Chicago Review was founded in 1946 by two University of Chicago graduate students, James Radcliffe Squires and Carrolyn Dillard, in response to what they described as "an exaggerated utilitarianism on the college." They aimed to present a "contemporary standard of good writing" and demanded "that the writers do better than they thought they could." [4] Chicago Review exclusively published work by students and faculty members of the university until the Fall/Winter issue of 1953, when F.N. "Chip" Karmtaz assumed editorship of the magazine.

Beat poetry censorship controversy

Before censorship by the university administration, Chicago Review was an early and leading promoter of the Beat Movement in American literature. [5] In the autumn of 1958, it published an excerpt from Burroughs' Naked Lunch , which was judged obscene by the Chicago Daily News and sparked public outcry; [6] this episode led to the censorship of the following issue, to which the editors responded by resigning and starting a new magazine in which to freely publish Beat fiction.

Chicago Review became the subject of further controversy in 1959, when the University of Chicago prohibited editor Irving Rosenthal from publishing a winter issue that was to include Jack Kerouac's Sebastian Midnite, a thirty-page excerpt from William S. Burroughs's Naked Lunch and a thirty-page work by Edward Dahlberg. [7] [8] [9] [10] [11] The concern of the university was that the work might be deemed obscene. All but one editor quit the paper. Rosenthal, Ginsberg, John Fles, and others responded by founding Big Table ; its first issue included ten chapters of Naked Lunch. [12] [13] [14] [15]

In the context of the ongoing nationwide conflict between traditional versus Beat fiction, the impact of the creation of Big Table was such that, as Thomas Pynchon recalled "'what happened at Chicago' became shorthand for some unimaginable subversive threat" among the literature college students at Cornell University [16]

Special Features

Chicago Review often publishes special features within its issues. In the summer of 1958, it published Volume 12, Number 3 (Issue 12:3) with a special section titled "On Zen" that featured contributions from writers such as Alan Watts and Jack Kerouac.

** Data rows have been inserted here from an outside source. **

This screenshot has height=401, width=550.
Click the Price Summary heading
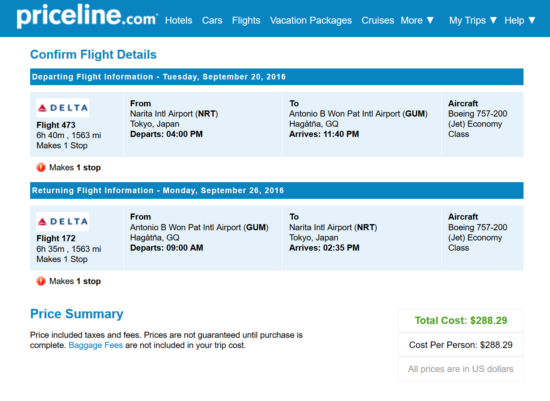76,314
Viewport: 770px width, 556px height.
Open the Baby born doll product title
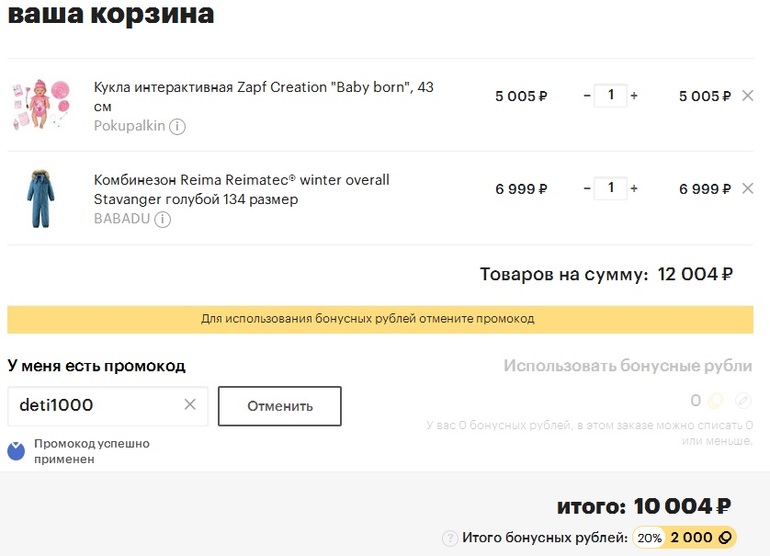click(264, 87)
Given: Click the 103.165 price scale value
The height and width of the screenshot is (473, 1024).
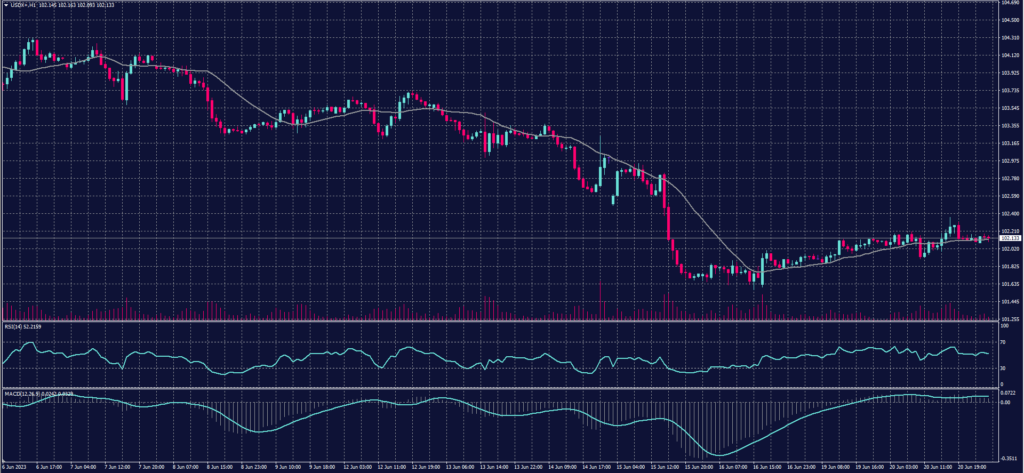Looking at the screenshot, I should point(1009,143).
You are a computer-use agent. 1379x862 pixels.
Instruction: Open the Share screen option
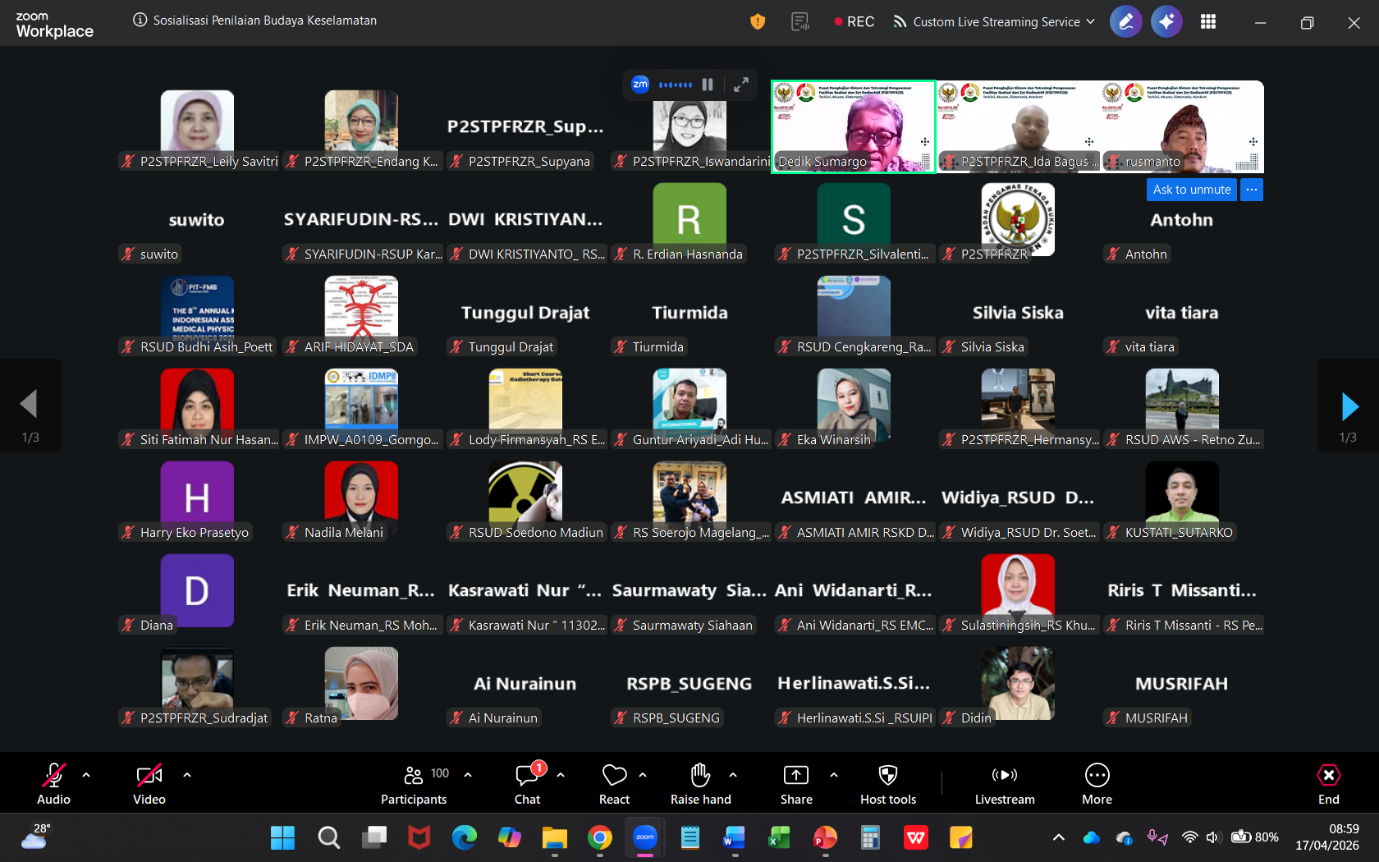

Through this issue, Chicago Review played a significant role in introducing Zen to the American public. [17] [18]

Most of the magazine's special features are included in double issues, the first of which was Issue 17:2/3 in 1964. Featuring new Chicago writing and art, the issue included work by poets such as Paul Carroll and Lucien Stryk. Later double issues, such as Issue 38:01/02, Contemporary Indian Literatures (1992) and Issue 46:3/4, New Polish Writing (2000), established Chicago Review as a premier literary magazine for publishing literary translations. Issue 60:3, The Infrarrealistas (2017), is the first collection of the Infrarealist poets’ Spanish writing in English translation.

Other notable features published by Chicago Review include a special section on Canadian poet Lisa Robertson in Issue 51:4/52:1, an A.R. Ammons feature in Issue 57:1/2, and a special issue on Ed Roberson and Chicago Modernists, Issue 59:4/60:1.

Chicago Review occasionally also publishes triple issues, such as Issue 50:2/3/4, which includes a centenary portfolio on Louis Zukofsky, and Issue 49:3/4 & 50:1, which contains a special section on poet Edward Dorn.

Notable Contributors

Many well-known writers have been published in Chicago Review, both before and after they became famous. Notably, Philip Roth and Susan Sontag's work appeared in print for the first time in Chicago Review while they were both students at the University of Chicago.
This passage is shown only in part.